Еще более характерна преамбула «Указа Телепину», в которой царь рассматривает раннюю историю государства и объясняет его успехи полным согласием, царившим тогда в царской семье, в то время как нынешние несчастья происходят из-за отсутствия такового. В подобных обзорах прошлого, где разные события объясняются главным образом достоинствами и недостатками людей, а не вмешательством сверхъестественных сил, древние хеттские монархи и их писцы предстают перед нами как истинные предшественники «отца истории» Геродота.
Те же дворцовые хеттские писцы обладали еще одним талантом Геродота — живостью повествования и умением создавать реалистические образы. Творения их состоят главным образом из постановлений и указов, анналов и договоров, но даже в таких текстах они поражают читателя отсутствием формализма и традиционных условностей. Наоборот, в них зачастую чувствуется живой язык, изобретательный и раскованный, и стремление передать драматическую напряженность той или иной сцены или проиллюстрировать характер действующего лица в совершенно оригинальном стиле.
Типичным примером может служить суровая непоколебимость Хаттусили I перед своей сестрой, «которая ревет перед ним, подобно корове», потому что сын ее был лишен права наследовать трон, или крайнее изумление Суппилулиумы, когда гонец сообщает ему о том, что его сыну предлагают трон Египта: «Со мной ничего подобного не случалось!»
Такие сцены придают официальным хеттским текстам жизненность и индивидуальность, которые чрезвычайно привлекательны и, бесспорно, оправдывают включение таких текстов в главу о литературе.
В предыдущих главах упоминалось о молитвах, сохранившихся в хеттских архивах. Эти тексты тоже иллюстрируют многие положения, уже отмеченные нами. Основная их форма и главные концепции, подобно многому другому, были унаследованы из Месопотамии, но в Хаттусе они были изменены и получили второе рождение. В них нет оригинальности выражений, сложных построений или глубины религиозной мысли, которые придавали бы им большое литературное достоинство, однако в них чувствуется неподдельное страдание, духовный конфликт, простая, обнаженная философия жизни. Все это в сочетании с естественными бытовыми выражениями придает этим молитвенным текстам типично хеттский характер.
Жизнь, говорится в них, связана со смертью, а смерть — с жизнью. Человек смертен, и человек грешен.

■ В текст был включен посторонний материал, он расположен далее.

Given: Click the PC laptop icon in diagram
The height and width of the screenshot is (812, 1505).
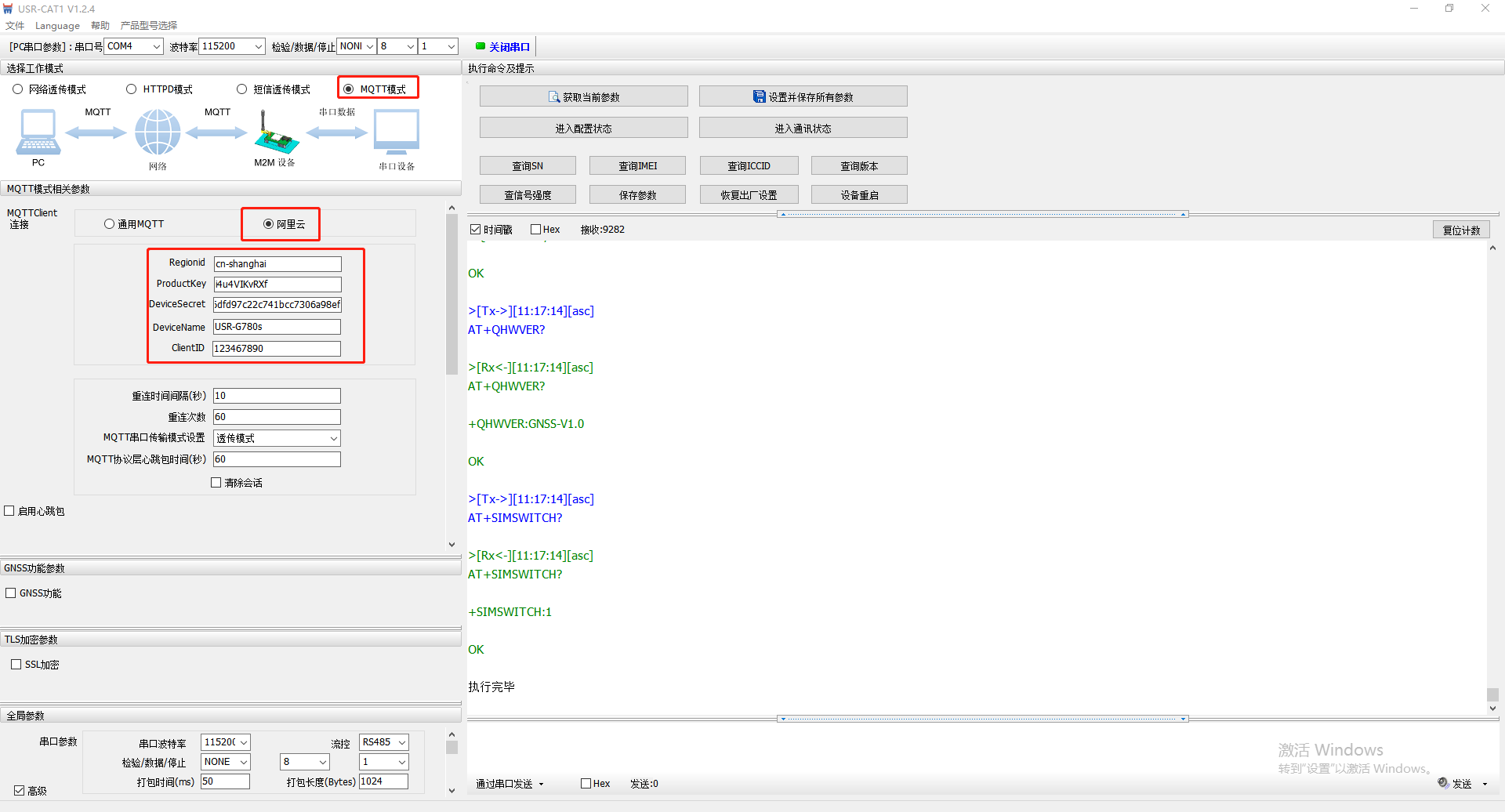Looking at the screenshot, I should point(38,132).
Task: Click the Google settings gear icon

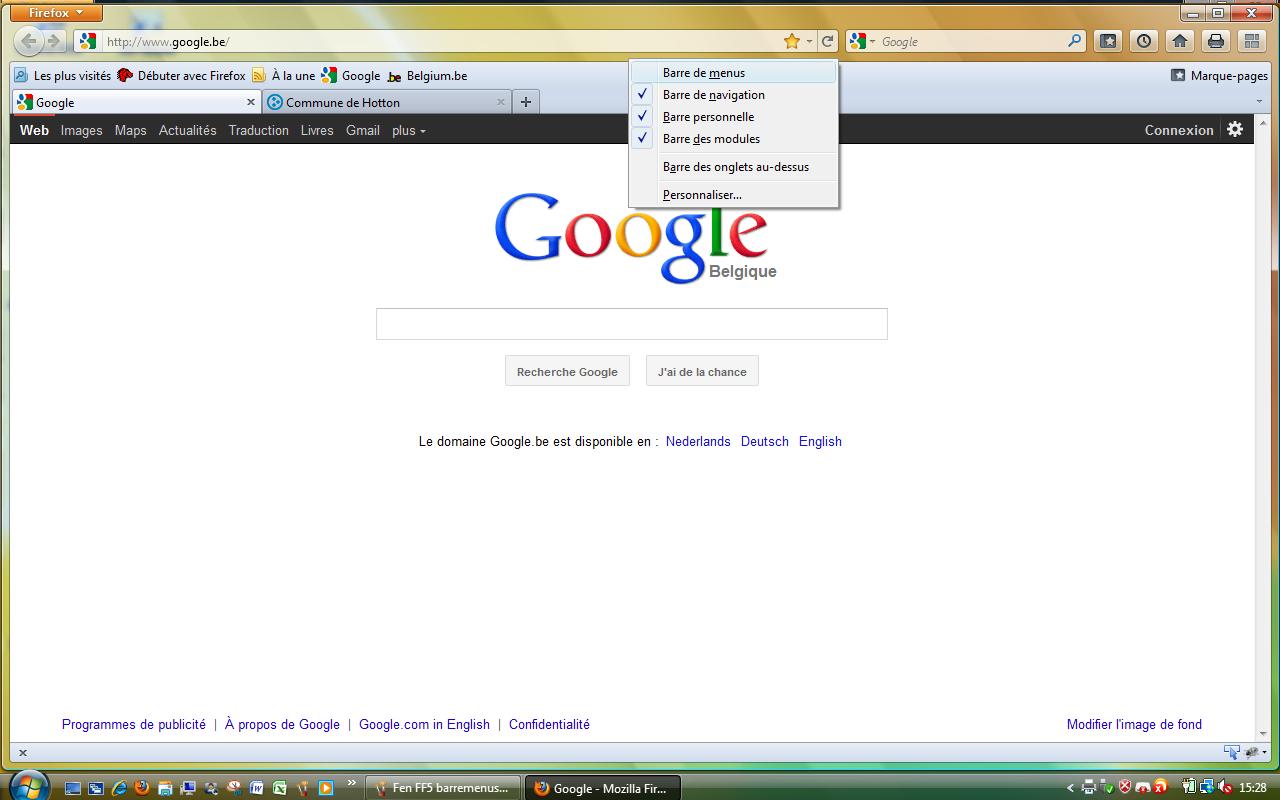Action: click(1235, 129)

Даже если сам он невинен, грехи отцов его тяготеют над ним, он обречен на болезни и нищету. Но когда человек взывает к богу о милосердии, бог прислушивается к его мольбам, ибо он милосерден, он защита и убежище в смутные времена. Как птица ищет спасения в своем гнезде, так и человек ищет спасения в боге.
«Освети меня, как луна в полнолуние! — взывает страждущий. — Воссияй надо мною, как солнце в небе! Иди со мной одесную, подпрягись ко мне, как бык в ярме, сопутствуй мне, как истинному богу подобает!»
Невольно вспоминаешь изображение царя Тудхалии в объятиях бога-хранителя в Язылыкая.
Однако, несмотря на все эти фигуральные взлеты, молитвы хеттов сохраняли практический смысл. Воздав богу богово, молящийся убеждает свое божество, что этого вполне достаточно, чтобы избавить его от страданий. Потому что в конечном счете, убивая тех, кто приносит ему жертвы, бог вредит самому себе. Лучше пусть он нашлет эти страдания и бедствия на чужую страну, где достаточно подходящих жертв.